» ВЫБРАННЫЙ ОТРЫВОК
-=-=-=-=-

Когда пред окончанием учебного года, ученикам сделалось известно, что они по-прежнему будут переведены из класса в класс по экзаменам, то в виде протеста, ученики применили химическую обструкцию: была принесена бутылка с едкой жидкостью, которая была разлита по коридору и некоторым классам. Действительные ли виновники этой обструкции были найдены или мнимые, мне в точности не известно, но только этих виновников в числе не менее 20 человек уволили из семинарии. Такие решительные меры против ученических
Л. 328
вольностей, как следов «освободит[ельного]» движения, подействовали на учеников отрезвляюще. Может быть и со скрежетом зубов, но им пришлось уступить непреклонной воле инспектора. Впрочем, к чести учеников должен сказать, что в массе они не были настроены оппозиционно. Только лица с живым темпераментом и кипучей натурой не могли примириться с наступившими строгостями, лица же более уравновешенные осуждали выпады своих товарищей, затевавших те или иные «истории», многие ввиду неразборчивости инспектора в мерах применения наказаний и из боязни быть уволенными из семинарии также не примыкали к протестам.
Семинария к началу следующего учебного года совершенно умиротворилась.
26 сентября 1907 года наша семинария простилась с о. Иоанном, получившим назначение на должность ректора Литовской дух[овной] семинарии. На проводах, которые были устроены в квартире ректора, присутствовал и пр[еосвяще]нный Никон. Во время товарищеской трапезы говорилось много речей, в которых личность и деятельность о. инспектора была обрисована с разных сторон.
Заканчивая свою речь об о. Поммере должен сказать, что он оставил по себе память среди
Л. 328 об.
воспитанников как о человеке с жестким сердцем, вся деятельность которого направлена была на искоренение «крамолы» и разных вольностей, причем в мерах борьбы он не стеснялся никакими средствами и был беспощаден. В его инспекторство, продолжавшееся только один год, много воспитанников было выброшено за борт семинарии, хотя среди них были юноши несомненно хорошие, легко поддававшиеся словам убеждения, исходящим от доброго сердца.
Не знаю, какую тактику повел бы о. Поммер, если бы остался у нас на более продолжительное время. Во всяком случае память о нем со стороны воспитанников осталась не с «похвалами». Слышно было, что и на новом месте служения он держался тех же воспитательных приемов, что и у нас.
В настоящее время о. Поммер в сане митрополита находится в г[ороде] Риге. Каков он как епархиальный начальник, сведений об этом получать не приходилось.
Л. 329
Распрощавшись в своих воспоминаниях с о. Иоанном, я возвращаюсь к первым шагам деятельности главы нашего учебного заведения протоиерея Николая Платоновича Малиновского.

-=-=-=-=-

» ПРЕДОСТАВЛЕННЫЕ МАТЕРИАЛЫ
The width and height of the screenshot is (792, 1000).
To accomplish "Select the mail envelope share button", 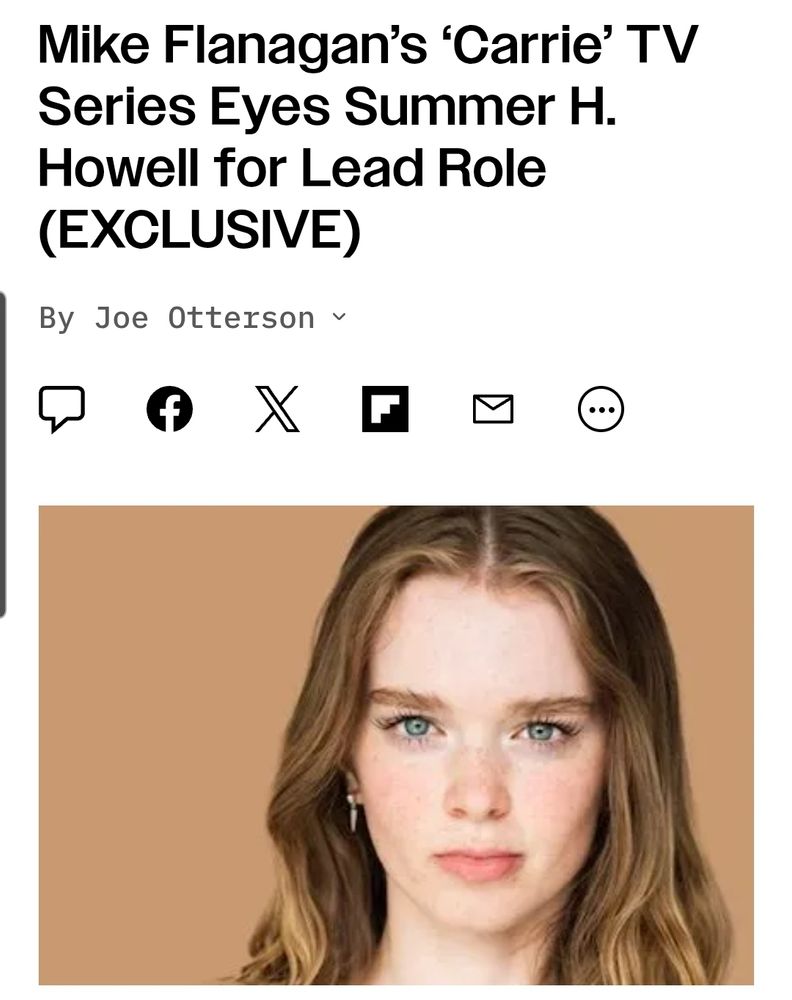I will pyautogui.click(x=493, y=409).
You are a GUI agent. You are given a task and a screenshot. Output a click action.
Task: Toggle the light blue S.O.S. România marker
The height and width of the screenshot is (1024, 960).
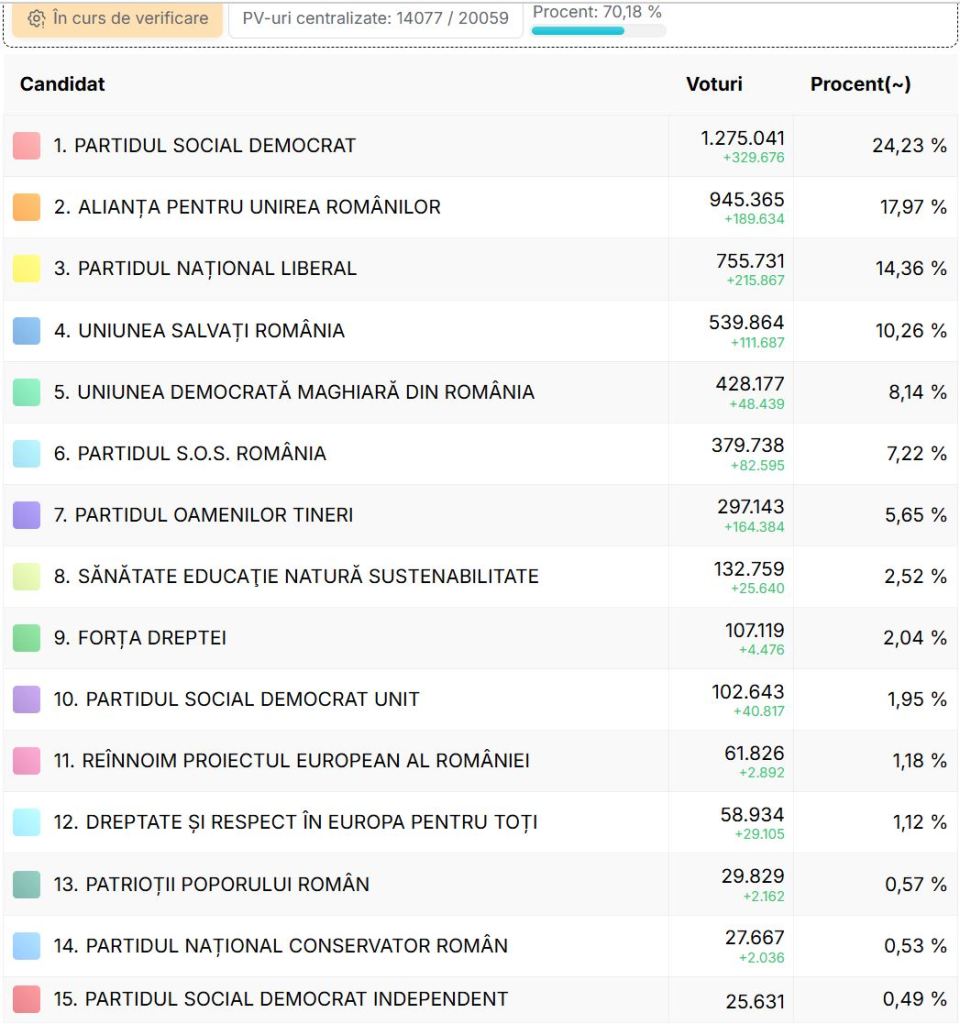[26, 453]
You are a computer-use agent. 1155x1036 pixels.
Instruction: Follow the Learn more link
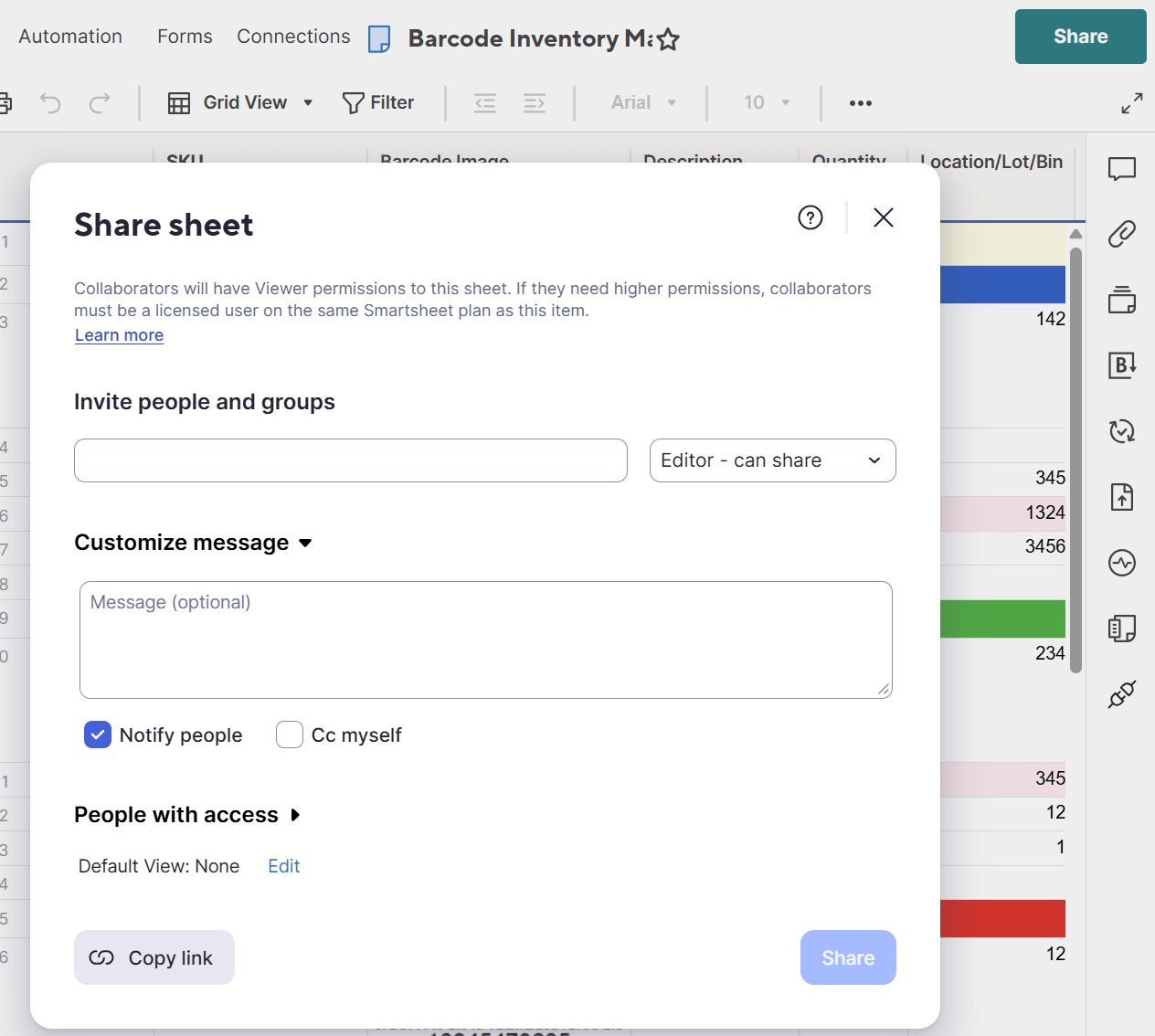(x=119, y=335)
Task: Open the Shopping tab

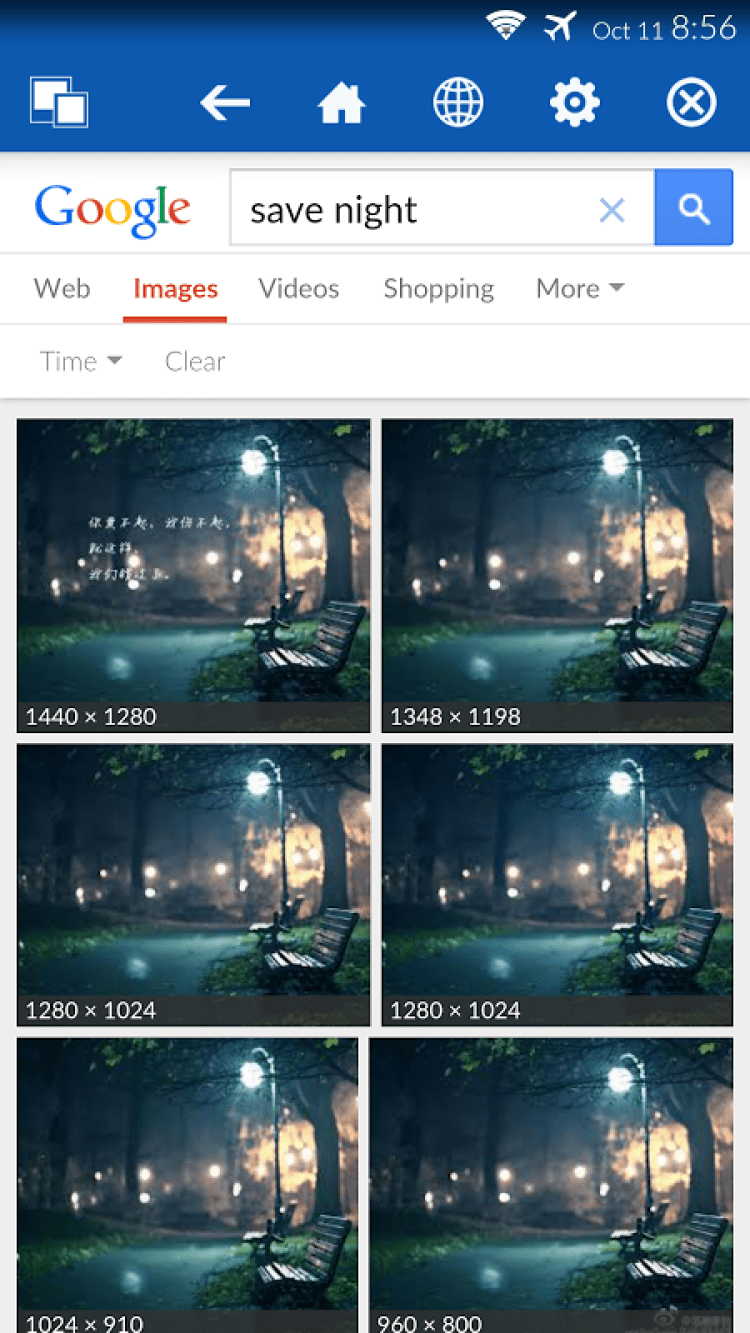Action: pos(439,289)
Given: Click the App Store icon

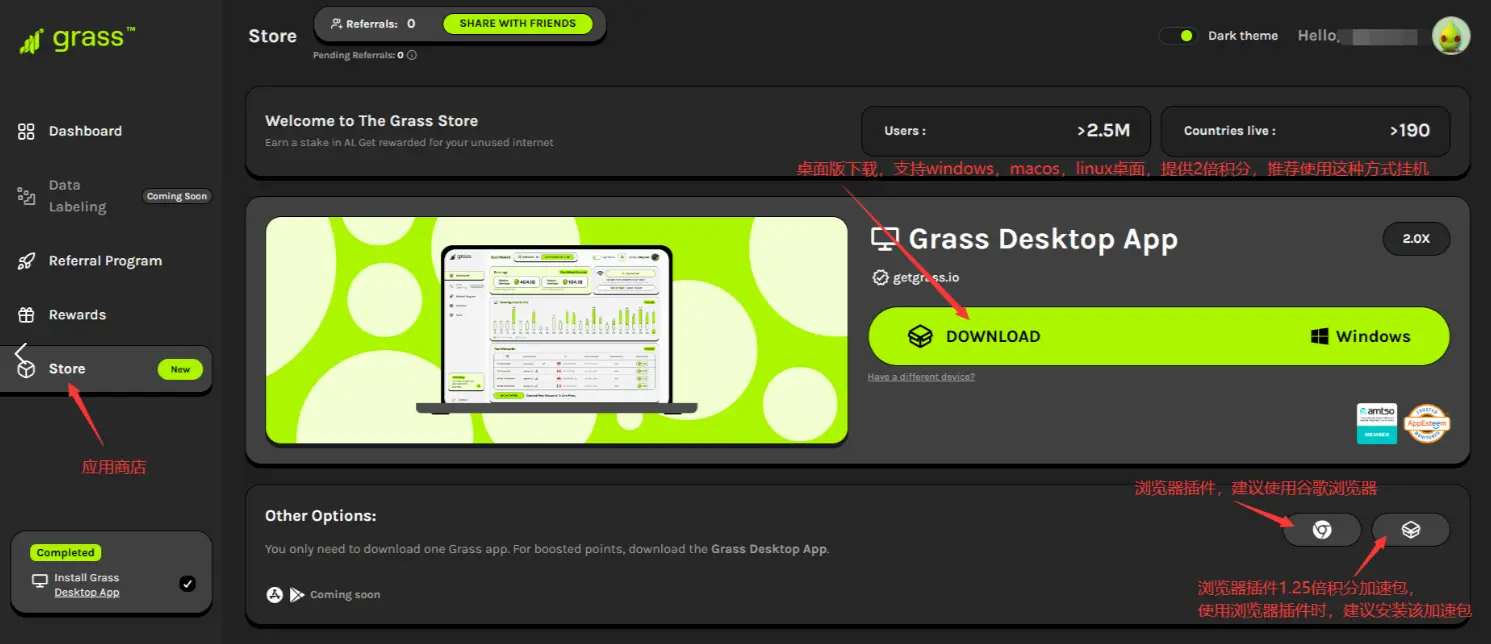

-=-=-=-=-

» ПОСТАВЛЕННАЯ ЗАДАЧА 1
Выведите дословно ту часть отрывка о семинарии, которая начинается со слов, содержащих "Не знаю, какую", и заканчивается словами "Николая Платоновича Малиновского.".
» ПОСТАВЛЕННАЯ ЗАДАЧА 2
Как перевести на английский язык предложение «Семинария к началу следующего учебного года совершенно умиротворилась» из отрывка о семинарии?
Записи — отдельный материал, с отрывком о семинарии они не связаны.

» ПОЛНЫЙ ОТВЕТ 1
Не знаю, какую тактику повел бы о. Поммер, если бы остался у нас на более продолжительное время. Во всяком случае память о нем со стороны воспитанников осталась не с «похвалами». Слышно было, что и на новом месте служения он держался тех же воспитательных приемов, что и у нас.
В настоящее время о. Поммер в сане митрополита находится в г[ороде] Риге. Каков он как епархиальный начальник, сведений об этом получать не приходилось.
Л. 329
Распрощавшись в своих воспоминаниях с о. Иоанном, я возвращаюсь к первым шагам деятельности главы нашего учебного заведения протоиерея Николая Платоновича Малиновского.

» ПОЛНЫЙ ОТВЕТ 2
By the beginning of the following academic year, the seminary had become completely calm.